Actions of megabanks caused the recent recession, the ultra-low interest rates that compress bank margins and the burdensome regulations that large banks take in stride but are unbearable for small banks.

"Taxpayers and community banks are held hostage to the whims of too big to fail firms," the report states.

"The 12 largest U.S. banks, or 0.2 percent of all U.S. banks, hold nearly 70 percent of industry assets, dwarfing the rest of the banking system and representing massive systemic risk," it says. And they enjoy lower borrowing rates because of their perceived government guarantee, a subsidy valued at $83 billion a year.

"The megabanks use the subsidy to unfairly compete, profit and grow even larger, exacerbating industry consolidation."

The ICBA is backing the Brown-Vitter bill that requires the largest banks to hold more capital. The requirement, it says, would mean they could absorb more losses and would avoid a government bailout.

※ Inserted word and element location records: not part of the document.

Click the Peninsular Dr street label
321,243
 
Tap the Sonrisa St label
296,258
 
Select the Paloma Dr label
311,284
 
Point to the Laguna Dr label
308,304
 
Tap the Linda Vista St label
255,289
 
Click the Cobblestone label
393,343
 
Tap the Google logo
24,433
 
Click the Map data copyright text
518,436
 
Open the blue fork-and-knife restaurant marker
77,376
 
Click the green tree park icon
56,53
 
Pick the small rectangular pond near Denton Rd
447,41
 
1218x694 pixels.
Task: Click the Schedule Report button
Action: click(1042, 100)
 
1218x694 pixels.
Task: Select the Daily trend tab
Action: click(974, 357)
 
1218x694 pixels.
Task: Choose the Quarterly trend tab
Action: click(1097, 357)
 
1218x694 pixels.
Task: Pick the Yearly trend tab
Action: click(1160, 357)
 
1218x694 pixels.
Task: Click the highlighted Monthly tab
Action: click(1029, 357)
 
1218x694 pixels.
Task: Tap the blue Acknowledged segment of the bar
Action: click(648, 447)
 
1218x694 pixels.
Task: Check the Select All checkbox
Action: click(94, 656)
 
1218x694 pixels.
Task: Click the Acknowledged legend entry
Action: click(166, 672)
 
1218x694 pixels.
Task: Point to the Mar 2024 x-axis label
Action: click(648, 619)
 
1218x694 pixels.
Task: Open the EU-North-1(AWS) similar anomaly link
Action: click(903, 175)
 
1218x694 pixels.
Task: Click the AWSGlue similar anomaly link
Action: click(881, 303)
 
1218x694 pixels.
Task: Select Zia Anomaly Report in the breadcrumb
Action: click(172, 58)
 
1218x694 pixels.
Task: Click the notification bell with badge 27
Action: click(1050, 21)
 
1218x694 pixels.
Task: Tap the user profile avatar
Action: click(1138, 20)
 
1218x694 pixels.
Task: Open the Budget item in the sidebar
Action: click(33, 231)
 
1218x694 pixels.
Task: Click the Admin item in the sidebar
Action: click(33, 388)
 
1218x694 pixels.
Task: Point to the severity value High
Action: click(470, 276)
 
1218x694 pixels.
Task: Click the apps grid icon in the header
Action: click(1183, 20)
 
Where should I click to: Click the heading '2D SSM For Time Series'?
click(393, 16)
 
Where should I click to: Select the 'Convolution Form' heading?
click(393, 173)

Opposing Brown-Vitter, megabanks and their Wall Street allies say large banks have record capital levels and that the bill would reduce lending. That's not true, the ICBA argues.

Even if the six largest banks were divided into 20 banks, lending would be redistributed among the new banks, but overall lending would be decrease, ICBA argues. "In fact, the additional competition and innovation would likely result in more lending, more jobs and economic growth," the report states.

"By taking bold steps to end too big to fail, the United States would be acting as a leader in global banking reform, and the increased safety and transparency of our banking system would make our banks more competitive globally, not less."

The law firm Davis Polk & Wardwell says the Brown-Vitter bill makes "erroneous assumptions and assertions."

"The problem is the bill would end up hurting banks of all sizes and could inflict serious harm to the U.S. economy," the firm says in its analysis of the bill.

Its leverage ratio fails to distinguish between risky and non-risky assets, as the minimum levels "have not rational basis," and the bill ignores recent large increases in banks' common equity levels and new tools like the orderly liquidation authority.

Plus, there's no proof large banks enjoy a funding advantage because of market perceptions, the firm says.